Write each line out exactly, from the one containing "Task: Click the 50 TL gift card thumbnail" through the final line of the data, and keep pictures out of the copy.

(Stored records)
***
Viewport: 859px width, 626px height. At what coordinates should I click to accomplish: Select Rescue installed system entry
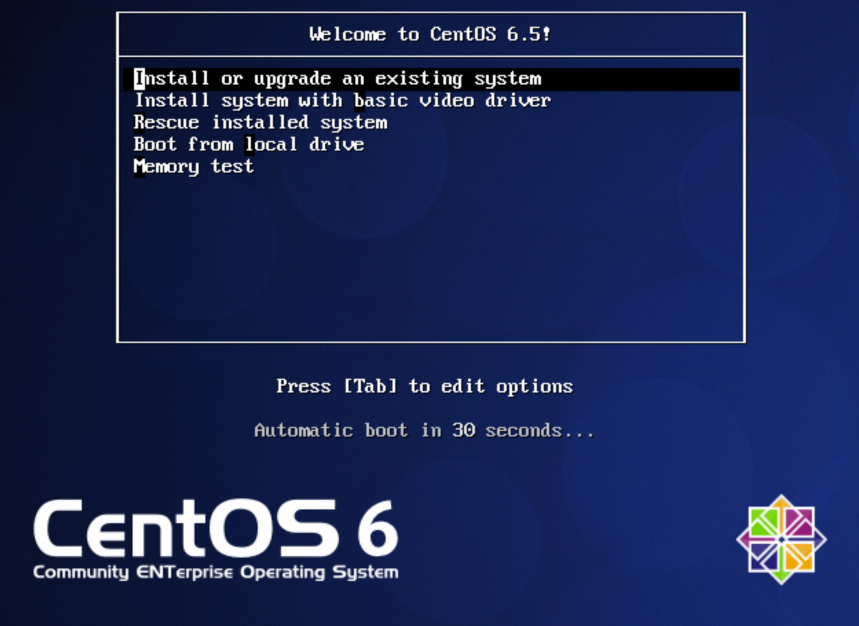tap(260, 123)
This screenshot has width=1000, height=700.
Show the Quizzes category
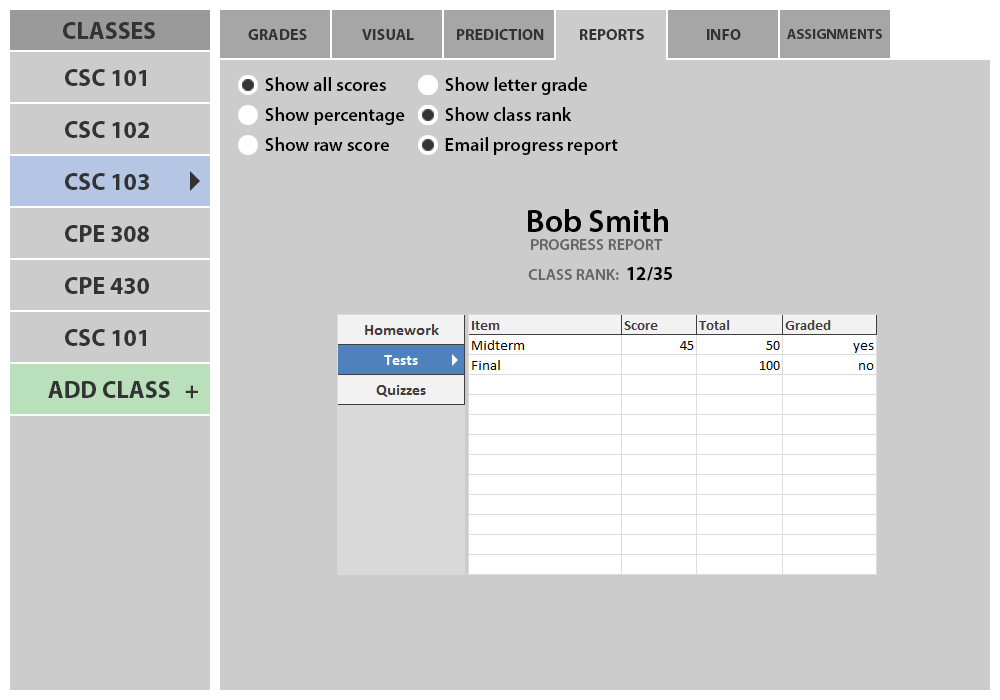click(x=401, y=390)
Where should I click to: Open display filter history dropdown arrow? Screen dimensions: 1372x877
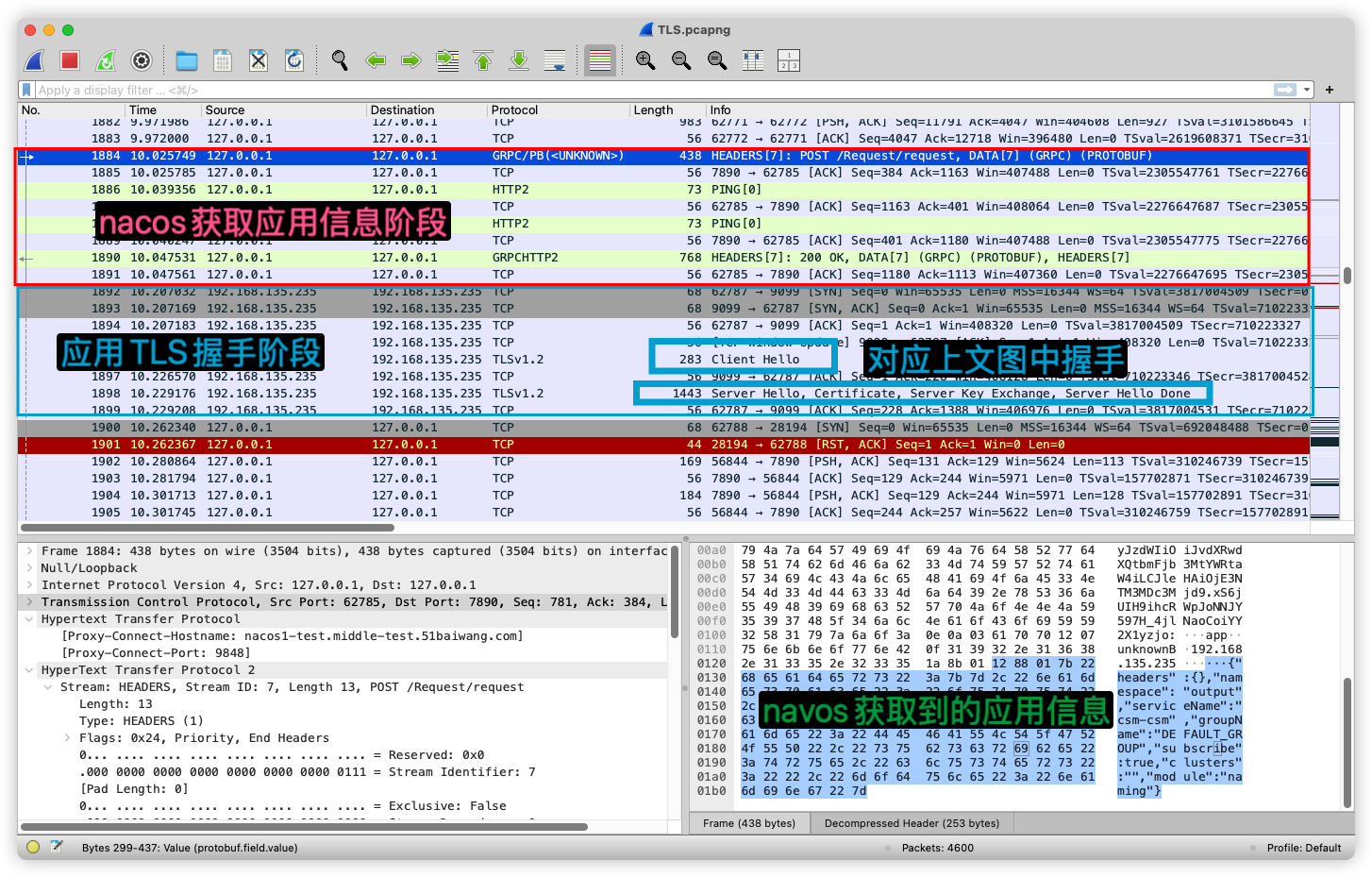coord(1307,90)
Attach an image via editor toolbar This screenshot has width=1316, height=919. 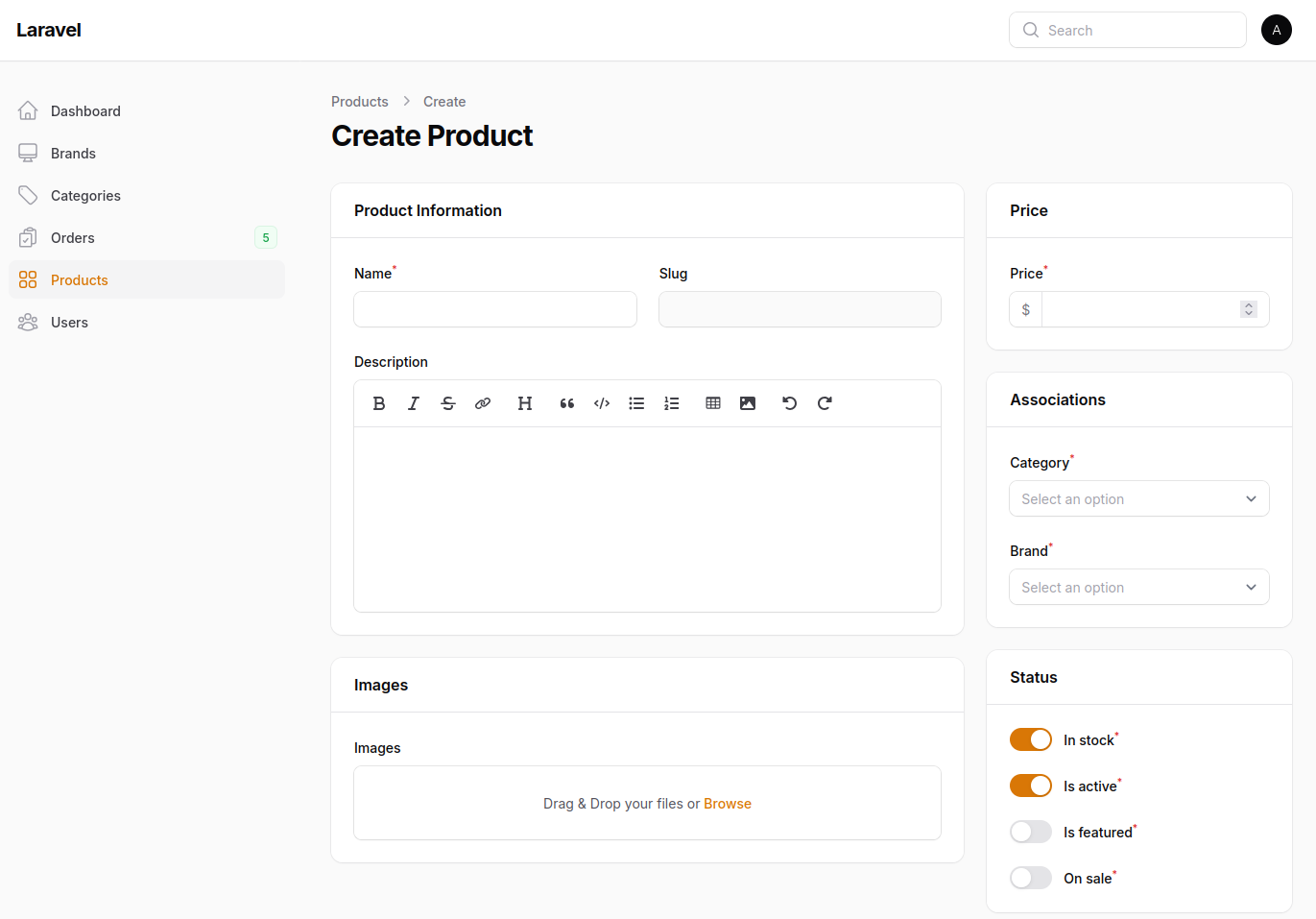click(x=748, y=403)
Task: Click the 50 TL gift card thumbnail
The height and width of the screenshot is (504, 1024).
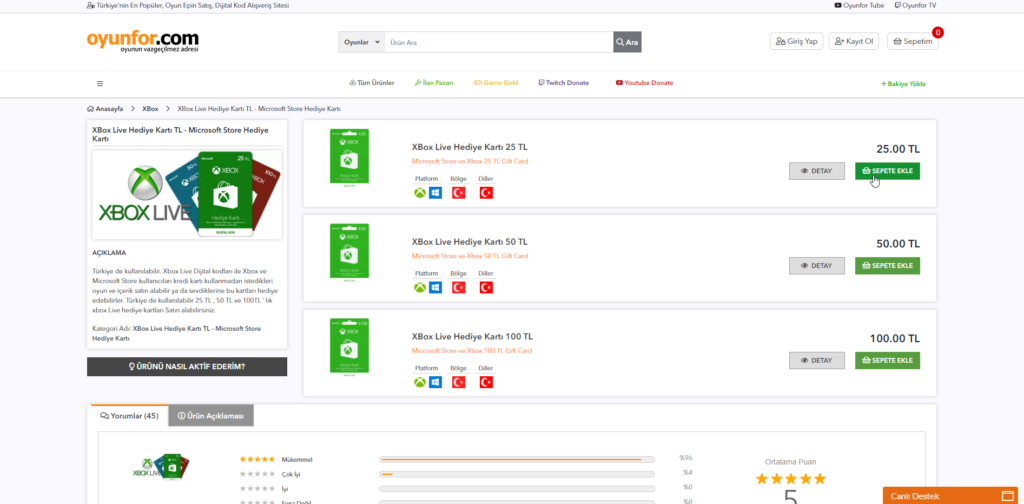Action: pos(349,251)

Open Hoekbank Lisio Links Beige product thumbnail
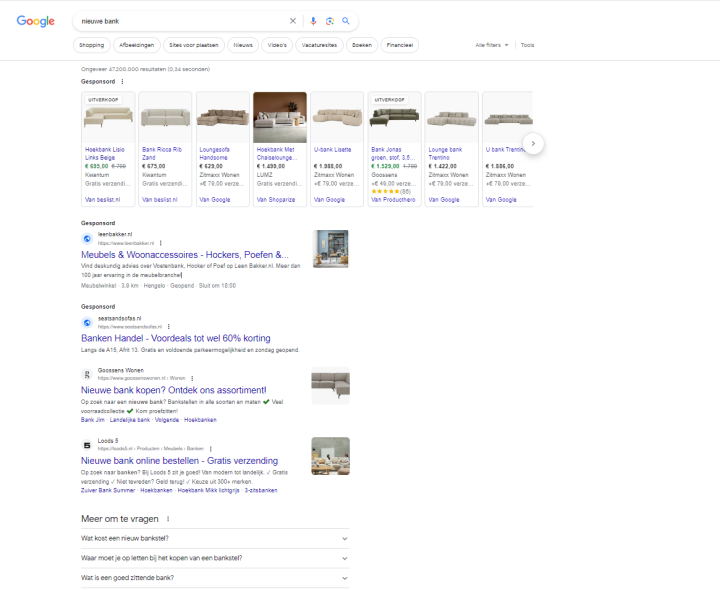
***
## [Response]
Task: Click the 50 TL gift card thumbnail
The height and width of the screenshot is (504, 1024).
Action: pos(349,251)

Open Hoekbank Lisio Links Beige product thumbnail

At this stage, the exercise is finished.